Flores was detained in Dec. 2016 after he met with La Union Mayor Ezequiel Milla in a San Salvador hotel and, allegedly, presented himself as an officer of the U.S. DEA. Flores promised that he would protect Milla’s reputation in exchange for cash, according to a press release from the Attorney General of El Salvador.

Flores was with a man named Santos Edgardo Guzman Ayala, who was acquitted after the court could not find evidence that he was aware of Flores’s alleged illegal activity.

According to El Salvador officials, the court found its verdict after evaluating WhatsApp messages, testimony from Milla and anti-extortion agents and a series of photos that revealed Flores with a package they believed to be the extorted funds.

Flores’s family has previously spoken out against his detention and wrote a letter to the Herald saying that he was meeting with Milla to seek sponsorship for an event to be held at the Coral House in Baldwin that February.

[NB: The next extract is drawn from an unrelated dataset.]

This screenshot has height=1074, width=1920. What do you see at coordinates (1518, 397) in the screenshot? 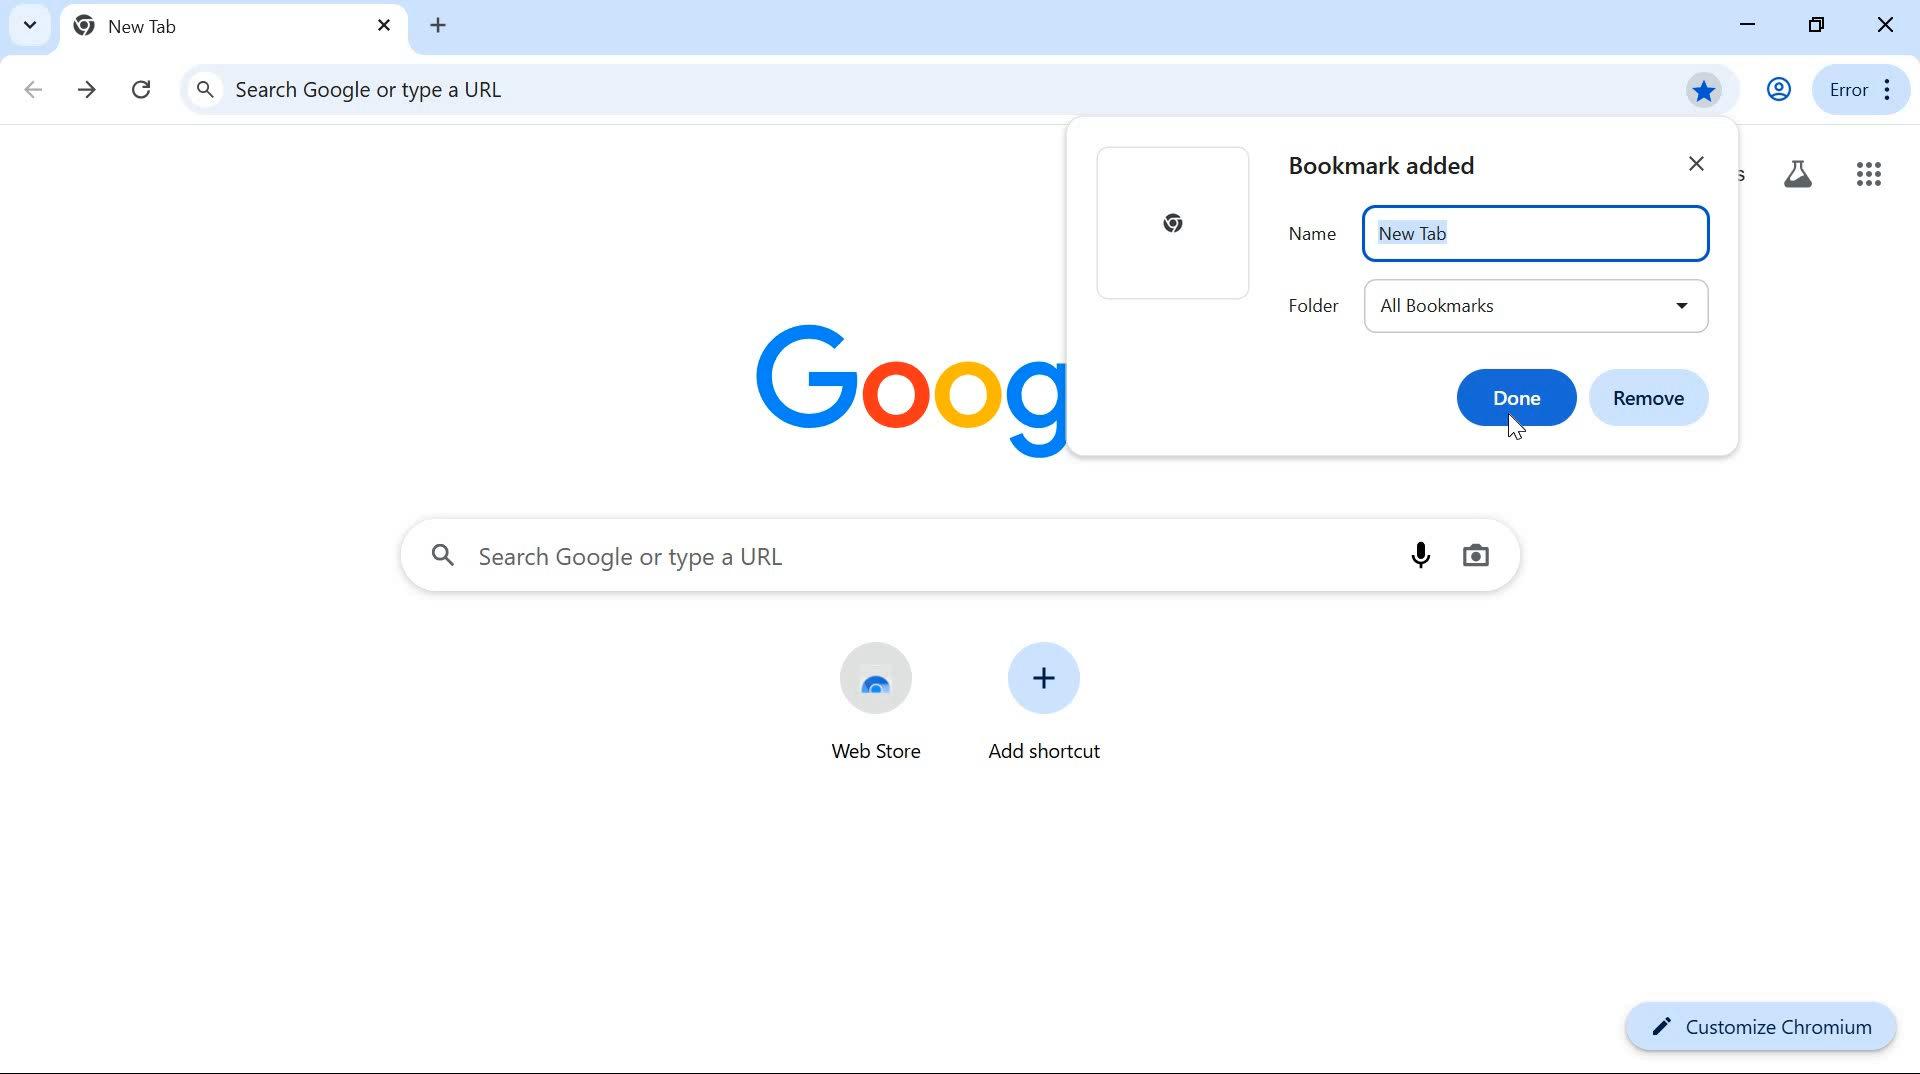
I see `Done` at bounding box center [1518, 397].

In the letter, they argued Flores was framed by his political enemies and said, “His stance on [certain] issues made him a rival to the political leaders connected to organized crime in El Salvador.”

Flores is a past surrogate for former Nassau County Executive Ed Mangano and has previously run for office in El Salvador. He was born in El Salvador in 1971 and moved to New York in 1984 before becoming a partner of Golden Empire Realty Co. in East Meadow with his brother Gilberto.

Before Flores’s detention, Flores hosted a controversial podcast called “Rafael on the Record,” in which he lambasted certain politicians and accused them of perpetuating corruption by abusing U.S. government funds, trafficking drugs and laundering money.

According to his family, he began hosting meetings with U.S. Representatives to cut funding to El Salvador, arguing that it has fallen into the hands of unsavory politicians.